I have decided not to pick on Big Law today for a change. Let’s talk about smaller firms with entrepreneurial founders instead.
Sometimes lawyers call me and tell me about how they feel about their law firms. They don’t call me if they are happy. They call me when they want out. Out of the firm, out of their practice area, out of private practice, out of the practice of law altogether. Out of something.
I have heard a good number of tales of woe. One interesting theme is around the flaws of law firm founders. Serious flaws. The type of flaws that drive good people to head for the exits. I have termed this Founder Deficiency Syndrome. It sort of has a nice ring to it, don’t you think?
During my career, I worked with many entrepreneurs and I had the opportunity to observe a fundamental issue that is common to entrepreneurial business. Simply put, the skill set that it takes to start a business is rarely the same as that which is required to take the business to the next level. Unfortunately, business owners frequently fail to recognize this issue or to develop strategies to address it.
As lawyers are not famous for their management skills, this problem is rampant in law firms.
I first observed this problem in my own firm. A brilliant entrepreneur started the firm and quickly grew it from a handful of lawyers to quite a successful medium-sized firm. He managed everything, pretty much himself. Then it stalled. He could not fix it. It made money, but not nearly enough. He got out and went into the private sector.
The next generation of partners, which included me, were technically minded folks without a single entrepreneurial bone in their collective bodies. However, they knew what they did not know and hired experts to help them. The retired managing partner of an office of a national accounting firm came on as a part-time CFO and brought order to the financial structure. A great marketing consultant (@nevillepockroy) taught us about branding. A phenomenal general manager with expertise in human resources professionalized the hiring and compensation structures as well as a myriad of other processes. The firm blossomed. Not because the partners were more capable than the founding partner. Paradoxically, they did better because they were less capable. Doubting themselves and not having the founder’s ego, they reached out for help from experts. They spent money to listen to other people’s advice, something that founders seem to abhor doing.

Stated goal 1: Retype the post on law firm founders between "I have heard" and "in law firms.", inclusive.
Stated goal 2: In the post on law firm founders, what name does the writer give to the serious founder flaws that drive good people to leave?
The material after this point isn't needed.

Data provided:
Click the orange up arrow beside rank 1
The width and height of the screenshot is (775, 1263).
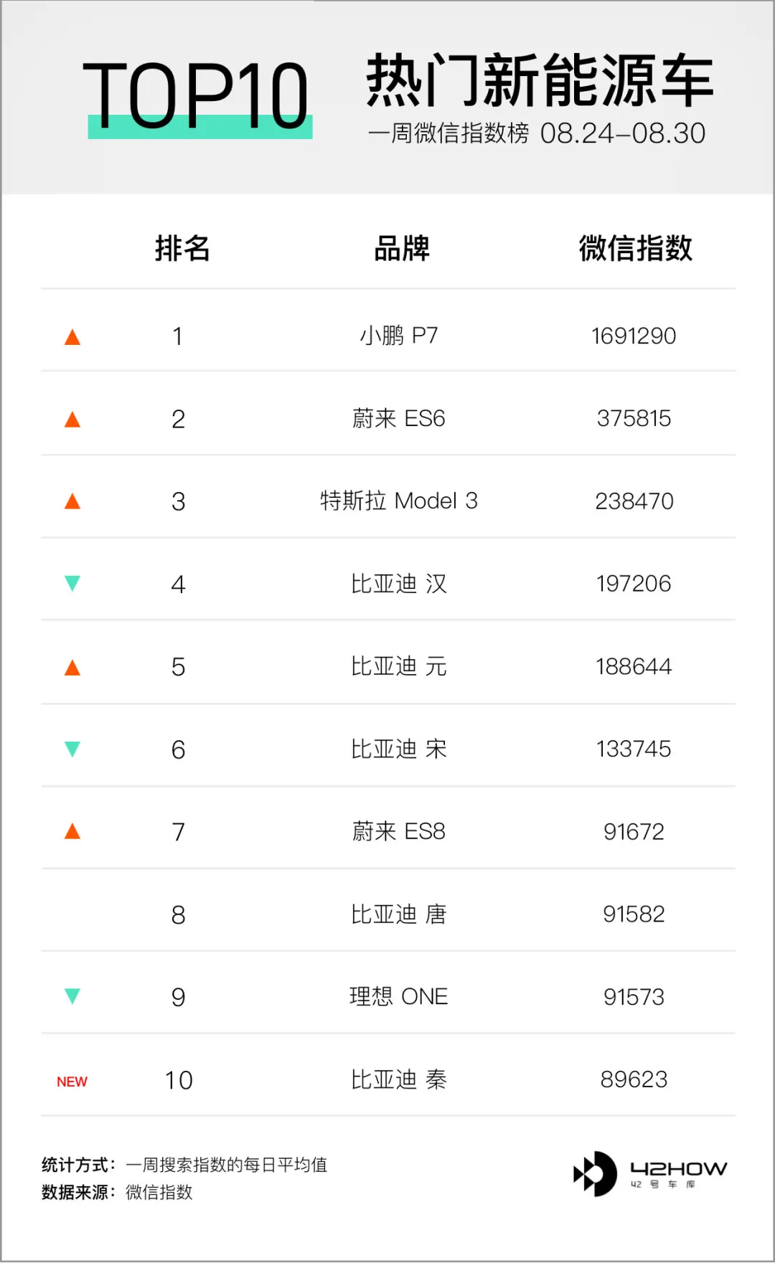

Task output 1:
I have heard a good number of tales of woe. One interesting theme is around the flaws of law firm founders. Serious flaws. The type of flaws that drive good people to head for the exits. I have termed this Founder Deficiency Syndrome. It sort of has a nice ring to it, don’t you think?
During my career, I worked with many entrepreneurs and I had the opportunity to observe a fundamental issue that is common to entrepreneurial business. Simply put, the skill set that it takes to start a business is rarely the same as that which is required to take the business to the next level. Unfortunately, business owners frequently fail to recognize this issue or to develop strategies to address it.
As lawyers are not famous for their management skills, this problem is rampant in law firms.

Task output 2: Founder Deficiency Syndrome.